This is the 27th day of my participation in the November Gwen Challenge. Check out the event details: The last Gwen Challenge 2021

In a distributed system, there are situations where resources shared by multiple nodes need to be locked, and distributed locks are needed. Distributed locks are usually stored in a shared storage system and can be shared and accessed by multiple nodes.

The nature of the lock

Simply put, a lock can be represented by a variable. For example, in a stand-alone multithreaded program, the lock on a resource can be represented by a single bit of data. That is, 0 indicates that no resource can be accessed, and 1 indicates that the lock of the resource has been acquired by another thread and cannot be accessed.

Acquiring and releasing locks on a particular resource is essentially acquiring and modifying the value of this variable. If the value is 0, change it to 1 to complete the acquisition process. If the value is not 0, the lock acquisition fails. Changing the value of the variable representing the lock to 0 is the operation of releasing the lock if it was previously acquired.

In a distributed scenario, the lock is implemented in the same way, except that the variable representing the resource lock needs to be kept in a shared storage system. This shared storage system can be Redis or any other system that provides data storage.

Distributed lock implementation based on Redis

Step 1: Initial implementation of functionality

In the case of Redis as the shared storage system, the variable representing the lock on a resource is a key-value pair in Redis. For example, if the resource to which a distributed lock is to be added is resource_A, we can call the key of the lock variable of Resource_A in Redis lock_A.

For example, when a node needs to acquire a lock, it accesses the value of LOCK_A in Redis. Assuming that the value obtained is 0, the node sets the value to 1 to complete the lock operation.

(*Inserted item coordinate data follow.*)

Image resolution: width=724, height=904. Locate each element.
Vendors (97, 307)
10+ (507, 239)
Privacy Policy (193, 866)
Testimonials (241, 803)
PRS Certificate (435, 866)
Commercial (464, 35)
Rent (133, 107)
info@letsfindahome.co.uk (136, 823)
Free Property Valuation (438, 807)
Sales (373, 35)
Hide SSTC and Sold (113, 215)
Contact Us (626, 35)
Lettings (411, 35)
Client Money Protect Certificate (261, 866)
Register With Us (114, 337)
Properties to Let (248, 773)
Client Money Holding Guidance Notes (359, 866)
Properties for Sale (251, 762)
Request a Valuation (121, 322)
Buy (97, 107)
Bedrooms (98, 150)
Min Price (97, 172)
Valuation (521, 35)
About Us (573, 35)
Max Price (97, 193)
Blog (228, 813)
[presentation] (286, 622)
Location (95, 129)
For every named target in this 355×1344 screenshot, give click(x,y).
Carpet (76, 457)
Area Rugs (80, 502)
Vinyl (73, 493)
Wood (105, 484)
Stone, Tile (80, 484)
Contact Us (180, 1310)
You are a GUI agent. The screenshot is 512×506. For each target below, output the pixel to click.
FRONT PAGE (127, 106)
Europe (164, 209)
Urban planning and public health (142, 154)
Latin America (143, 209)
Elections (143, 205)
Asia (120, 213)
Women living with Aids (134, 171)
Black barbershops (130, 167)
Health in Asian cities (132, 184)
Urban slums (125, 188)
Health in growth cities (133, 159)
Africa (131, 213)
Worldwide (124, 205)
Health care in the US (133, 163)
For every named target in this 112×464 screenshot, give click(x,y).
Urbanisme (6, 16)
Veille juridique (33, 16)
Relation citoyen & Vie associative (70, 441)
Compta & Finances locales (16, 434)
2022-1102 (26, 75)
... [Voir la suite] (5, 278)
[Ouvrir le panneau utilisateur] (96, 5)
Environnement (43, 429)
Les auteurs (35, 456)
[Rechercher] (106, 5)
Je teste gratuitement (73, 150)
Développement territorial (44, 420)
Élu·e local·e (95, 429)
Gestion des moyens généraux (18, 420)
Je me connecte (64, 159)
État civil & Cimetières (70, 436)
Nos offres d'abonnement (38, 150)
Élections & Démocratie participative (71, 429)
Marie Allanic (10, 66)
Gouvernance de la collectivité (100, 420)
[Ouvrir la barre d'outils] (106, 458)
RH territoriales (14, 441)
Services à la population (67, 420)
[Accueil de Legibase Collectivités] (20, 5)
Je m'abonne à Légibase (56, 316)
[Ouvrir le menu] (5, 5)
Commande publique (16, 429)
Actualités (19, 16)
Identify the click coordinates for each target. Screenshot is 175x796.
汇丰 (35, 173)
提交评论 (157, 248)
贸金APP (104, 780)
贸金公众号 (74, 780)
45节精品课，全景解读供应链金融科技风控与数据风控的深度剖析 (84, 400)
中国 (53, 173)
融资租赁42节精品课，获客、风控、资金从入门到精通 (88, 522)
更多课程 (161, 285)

In this case, node 2 also needs to obtain the lock of Resource_A. When it accesses the value of lock_A in Redis and finds that the lock is 1, it indicates that the lock has been obtained by another node and has not been released. Therefore, node 2 fails to lock resource_A.

When a node needs to release the lock, it only needs to set the value of LOCK_A in Redis to 0 to complete the release. After that, other nodes can acquire the lock again.

Step 2: Atomize lock operation

In the above description, locking is not a single operation, but involves several steps: reading the lock variable, determining the value of the variable, and modifying the lock variable. These three operations need to be atomized.

In Redis, there is a SETNX command used to SET the value of a KEY/value pair. Unlike the SET command, this command determines whether the KEY/value pair exists first. The value is SET only if the specified KEY does not exist. SETNX stands for SET if Not eXist. It is used in the same way as SET:

SETNX lock_a 1
Copy the code

If the value is set successfully, the lock is obtained; if the value fails, the lock is not obtained. To release the lock, use the DEL operation to delete the key-value pair.

This enables atomization of lock acquisition and lock release.

Step 3: prevent lock after not release

Next, consider a problem early. If a node does not release the lock due to program exceptions after obtaining the lock, the lock will always be held by it and cannot be released, and other nodes cannot access resources.

To avoid this, we must set the expiration time for the lock variable. When the lock variable expires, we can request the lock again, thus avoiding this problem.

The SETNX command does not have the option to SET an expiration time. Fortunately, Redis provides an NX option for the SET command that mimics SETNX.

SET lock_a 1 NX PX 10000
Copy the code

The above command means that if lock_A does not exist, set its value to 1 and expire after 10 seconds.

Step 4: Who locks who releases

The last problem is that if node one acquires the lock and node two for some reason performs a DEL operation, then the other nodes can acquire the lock again.

To solve this problem, we can modify the contents of the lock variable. In the previous logic, when we apply for a lock, it is to determine whether the lock variable exists, not the value stored in it, so we can use that value.

If the value is saved as a unique identifier for each node, the value can be checked before DEL is performed to determine whether the lock was added to the current node, and if so, the lock can be released. This implements “lock and release”.

In this part, no single instruction can complete the operation of reading lock variables, judging and deleting, so it can be implemented using Lua scripts. Get the value of the current lock variable in the script, and compare it with the given node id. Delete it only if it matches, otherwise it will not be operated.

To release the lock, execute the Lua script.

Step 5: Implement high availability

After completing the functionality, we will finally implement high availability. If we use a single Redis as a shared storage system for distributed locks, then, if this Redis is unavailable, then all the parts involved in distributed locks are unavailable, which is very brittle, which is why high availability is necessary.

At this point, we need to move out the distributed lock algorithm Redlock proposed by Antirez, the author of Redis. In short, it is to let the lock applicant, to multiple independent Redis instances to request locks, if more than half of the Redis to complete the lock operation, then the successful acquisition of the lock, otherwise the acquisition of failure.

When a lock is released, the Lua script that successfully removes the lock variable on more than half of the instances is considered successful.